Decoding MACSE: the mechanism everyone now watches
MACSE—short for Meccanismo di Acquisizione di Capacità di Stoccaggio di Elettricità—is Terna’s answer to the grid-stability puzzle. Participants post hefty guarantees, promise to hand 80 % of trading profits back to the system operator, and receive a fixed annual premium that rises with discharge duration. The first auction awarded 10 GWh in total and committed the winners to go live by 2028. Two additional rounds, scheduled for 2029 and 2030, should lift Italy’s storage fleet to 50 GWh, closing in on Rome’s target of 72 GWh by decade-end. Brussels energy officials privately call the scheme “a dress rehearsal” for similar capacity markets across the bloc, including one the Portuguese Environment Ministry is drafting for consultation early next year.
A continental playbook: Poland, Portugal, and beyond
Italy is only one tile in Greenvolt’s expanding mosaic. Work is underway on two Polish plants—Turośń Kościelna and Nowa Wieś Ełcka—each rated at 200 MW/800 MWh, with equipment deliveries pencilled in for late 2025. Closer to home, the group announced a 11.4 MW/45 MWh array split between Águeda and Mortágua. While modest in size, that Portuguese facility will be the country’s first to guarantee eight-hour discharge and could act as a pilot for the Serpa-Alqueva transmission corridor, where solar curtailment has become routine. Financing for the broader pipeline comes from a $173 M package led by KKR, earmarked for 4.3 GW of storage projects spanning Poland, Hungary, and the UK. Greenvolt’s model is to keep roughly a quarter of completed assets on its own books—securing long-term revenue—while rotating the remainder to institutional investors hungry for stable, green cash flows.

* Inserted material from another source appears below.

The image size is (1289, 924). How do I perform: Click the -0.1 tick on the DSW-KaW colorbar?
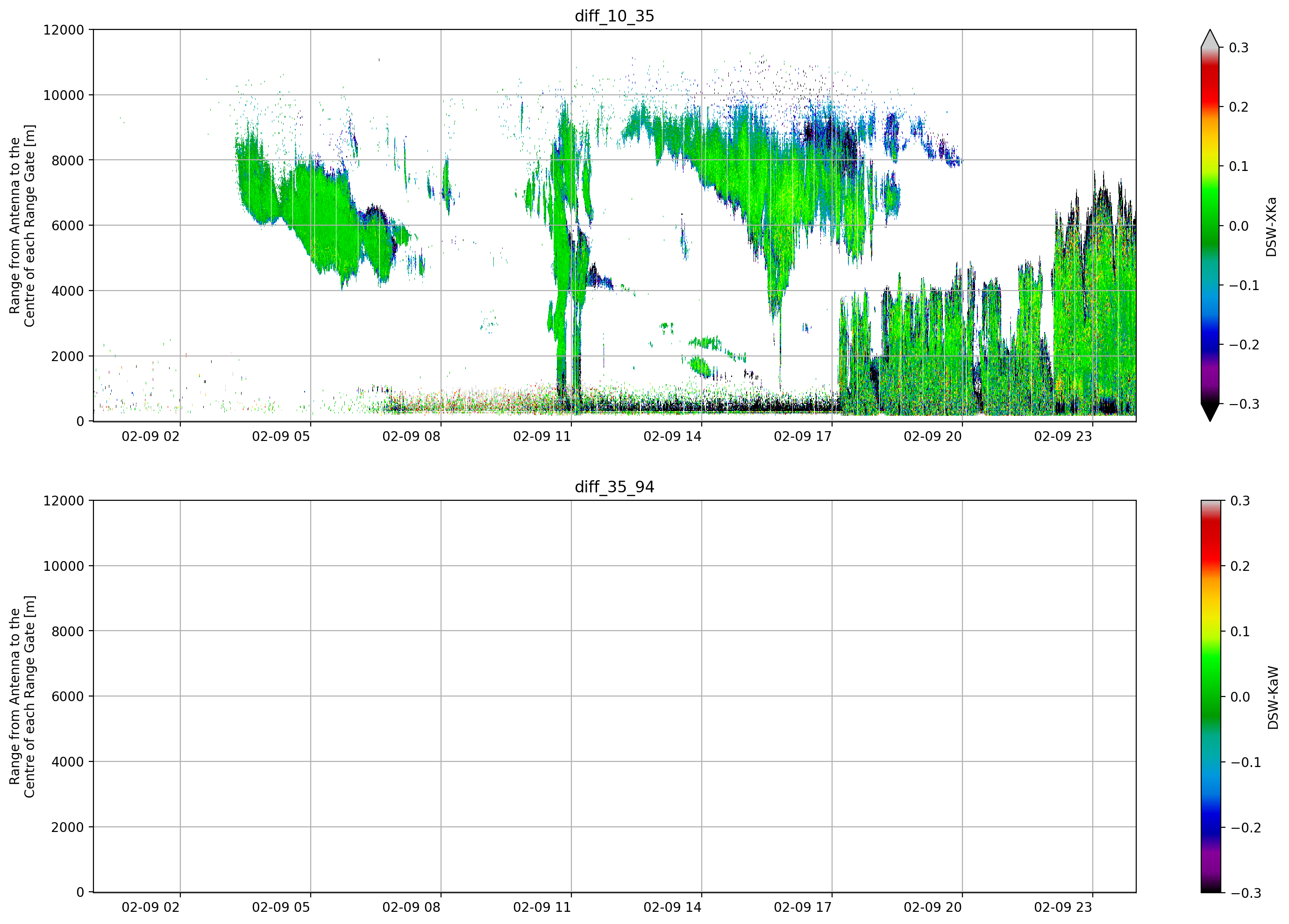1245,763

Supply-chain headaches and the lithium question
Building batteries at this scale is not without friction. Europe still relies on third-country refineries for 80 % of processed lithium, and the upcoming EU Battery Regulation will enforce a digital “passport” tracking carbon footprints and recycled content from 2027. Greenvolt executives say their answer is twofold: lock in multi-year deals with Asian cell suppliers while lobbying Brussels to accelerate domestic lithium mining in Portugal’s Barroso region. The company is also piloting second-life applications for packs decommissioned from electric buses, hoping to shave costs and meet the bloc’s recycled-material quotas. Engineers in Aveiro concede that eight-hour systems degrade faster than shorter-cycle cousins, but they argue that software-driven dispatch strategies can stretch useful life beyond 7,500 cycles, comfortably covering a 15-year contract.
What happens next
With the first MACSE auction wrapped and Iberian regulators watching closely, industry insiders expect a flurry of southern-European tenders before the end of the decade. Should REN replicate Terna’s design, Portugal could see its own multi-GWh auction as early as 2027, coinciding with the rollout of floating offshore wind plants off Viana do Castelo. By then, Greenvolt aims to command a storage portfolio north of 5 GWh, positioning itself as a go-to integrator for utilities from Cork to Constanţa. For Portuguese households, the takeaway is simple: the march toward 100 % renewables will hinge not just on solar panels and turbines, but on the silent containers full of lithium cells that Greenvolt and its peers are racing to deploy across the continent.